I didn’t expect to be talking again to y’all so soon after my sweet poet-friend, Lucille Clifton passed, but something happened, and I wanted to share it with y’all. Please give me a minute to go around the barnyard with my story, because it takes me a minute to tell something from beginning to end. All my friends know this about me. Miss Lucille definitely knew.
In my last blog post, I let y’all know that Miss Lucille was incredibly important to me and that I loved her so much. I can’t even describe how much I loved her. It was that much.
One of the reasons I did love her is that she was really sweet, really real, and really wise, all at the same time. She didn’t have to remind you she was wise. When we would talk on the phone, stuff would just come out her mouth, and I’d be thinking, “This lady is deep to the nth degree.” But she didn’t get all high-handed and remind you of how deep she was. That’s what made her deep.
And she had visions, too, that would come true. Let me give you an example.
A year and a half ago, right after Barack Obama won the presidential election, but before the inauguration, I called up Miss Lucille all excited. I’d had a vision that a poet we both knew was going to be the inaugural poet at Barack’s inauguration. I’d seen somebody—a woman—standing up on the podium and I was sure—positive—it would be that poet.

• **DATA BLOCK**:

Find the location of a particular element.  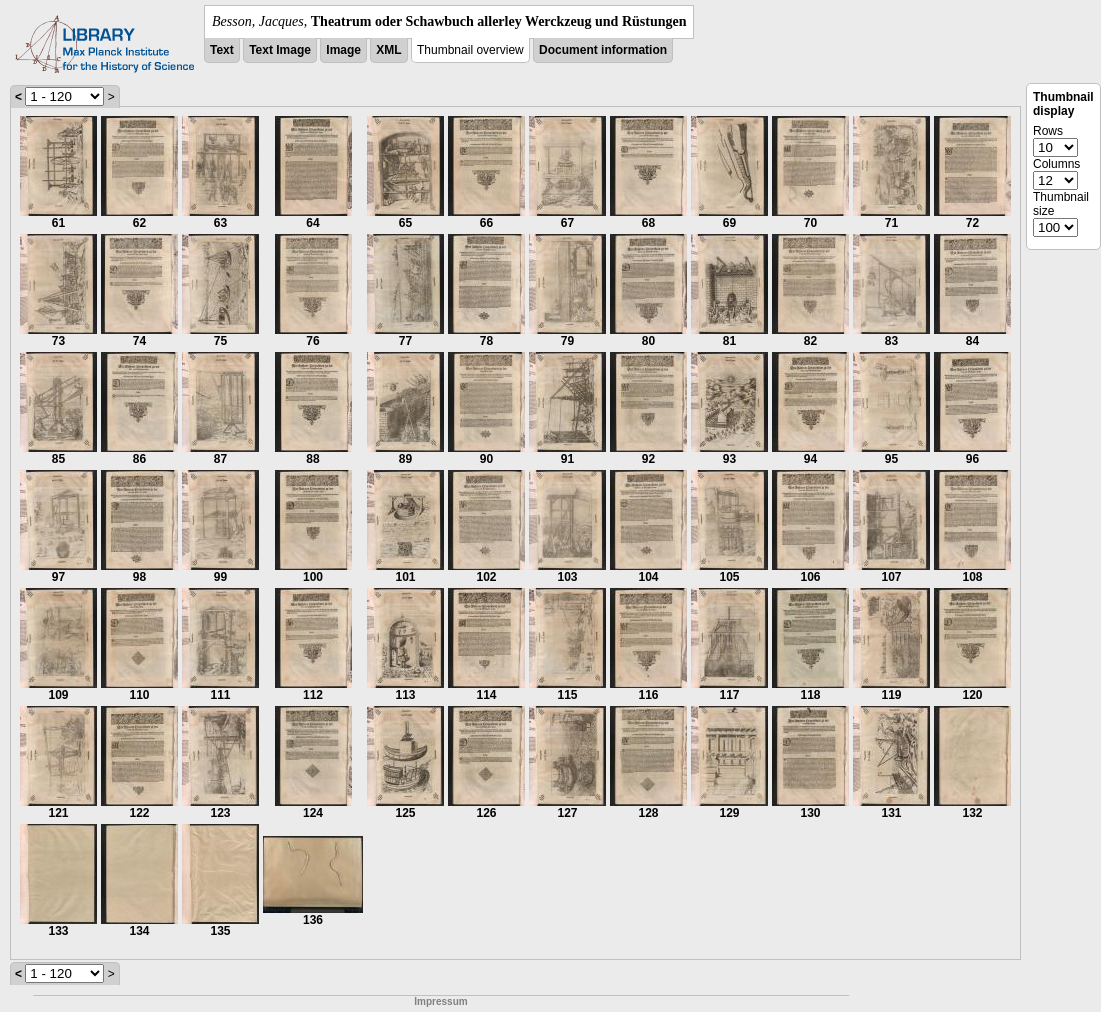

• **EXERCISE**: How does the blog post about Lucille Clifton, above the data, go on? Continue it from its last sentence.

• **SOLVED PROBLEM**:
I must admit, I was pretty pleased with myself. About fifteen years ago, right around the time I became a serious writer, I had started having strange dreams and waking visions, and I had begun to think of myself as some sort of Super Special Person Endowed With Unmatchable Gifts.
Tangent: you know, when you are a poet, you have to work on yourself to stop taking everything you think and do so seriously, because you can start to become obnoxious and intolerable. I was knocking on the door of that address around the time this happened.
So I tell Miss Lucille what I had seen in my vision, and she said, “No, Honi, it’s not going to be that person. It’s going to be Elizabeth. I just feel it.” She was talking about our mutual dear friend (and my mentor), Elizabeth Alexander.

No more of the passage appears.